Okuma Süresi: 9 dakika


Güneş 4,5 milyar yaşında sarı ve cüce bir yıldızdır, Güneş sistemimizin kalbinde parlayan gazlardan oluşan sıcak bir toptur. Güneş; Dünya’daki ısıyı, ışığı, havayı, iklimi, okyanus akıntılarını, kutup ışıklarını ve yaşamı sağlayan ana enerji kaynağıdır. Basitçe söylemek gerekirse Güneş olmasaydı biz de var olamazdık. Bu sebeplerden dolayı bizim için özel olsa da Güneş’imiz gibi Samanyolu galaksisine dağılmış milyarlarca yıldız vardır. Fakat en yakın komşumuz Alpha Centauri bize 4,3 ışık yılı uzaklıkta iken Güneş sadece 8 ışık dakikası uzaklıktadır. Bu da gösteriyor ki aslında Güneş bize sandığımızdan çok daha yakın konumdadır. Bu yakınlığın sonucu olarak da gökbilimciler Güneş’in özellikleri hakkında evrendeki diğer uzak yıldızlardan çok daha fazlasını bilirler.

Güneş’in yarıçapı yaklaşık 700.000 kilometredir, bu da Dünya’nın yarıçapının yaklaşık 109 katı demektir. Ayrıca 332.946 tane Dünya Güneş’in kütlesiyle eş değerdedir. Kütlesinden ve hacminden elde edilen ortalama Güneş yoğunluğu, yaklaşık 1400 kg/m^3’tür. Bu değer Jovian gezegenlerinin (Jüpiter, Satürn, Uranüs ve Neptün) yoğunluğuna oldukça yakındır ve Dünya’nın ortalama yoğunluğunun yaklaşık dörtte biridir. Dünya’ya kıyasla Güneş oldukça büyüktür fakat yıldızlarla kıyaslandığında pek de büyük bir yıldız değildir. Hatta kütlesi ile Güneş sisteminin %99’unu oluştursa bile yıldızımız ortalama bir yıldız kütlesine sahiptir. Güneş’imiz; gözlemlenen yıldız kütlesi, yarıçap ve parlaklık aralıklarının tam ortasında yer alan oldukça tipik bir yıldız gibi görünür. Bu sıradanlık Güneş’e olan ilgiyi azaltmak bir yana gökbilimcilerin onu incelemesinin ana nedenlerinden biridir. Bu sıradanlık sayesinde Güneş hakkındaki bilgilerini evrendeki diğer birçok yıldıza uygulayabilirler. Öte yandan Güneş’imizin ortalama bir yıldız olmasının diğer bir iyi tarafı da yıldızların kütlesinin arttıkça merkez basıncı arttığından füzyon tepkimesi daha hızlı gerçekleşir. Bu daha erken ölüm demektir.

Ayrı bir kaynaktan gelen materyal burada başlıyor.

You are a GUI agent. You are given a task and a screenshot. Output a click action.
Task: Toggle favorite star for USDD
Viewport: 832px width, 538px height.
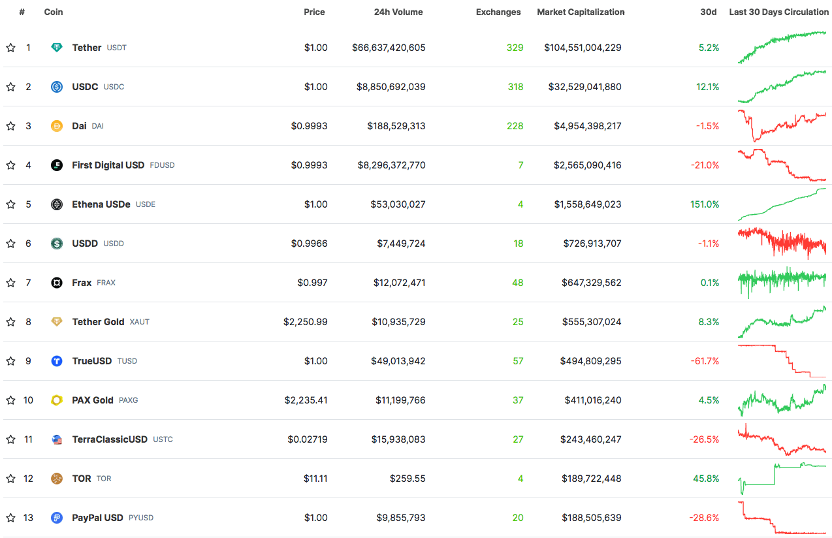tap(10, 244)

Güneş plazma hâlindedir, farklı bölgeleri farklı hızlarda döner. Güneş’in kendi etrafında dönüşü Güneş lekeleri ve diğer yüzey özelliklerinin yer değiştirmesine bakılarak hesaplanabilir. Bu gözlemler, Güneş’in yaklaşık otuz Dünya günü içinde döndüğünü gösterir. Ancak Güneş, Jüpiter ve Satürn gibi ekvatorda daha hızlı ve kutuplarda daha yavaş dönmektedir. Ekvatorda dönüş süresi 25 gün iken kutuplarda bu süre 36 güne kadar uzayabilir.

Yapısı

Güneş’in altı bölgesi vardır: çekirdek, ışıma bölgesi, konvektif bölge ve atmosferini oluşturan fotosfer adı verilen görünür yüzey, kromosfer ve en dıştaki bölge korona.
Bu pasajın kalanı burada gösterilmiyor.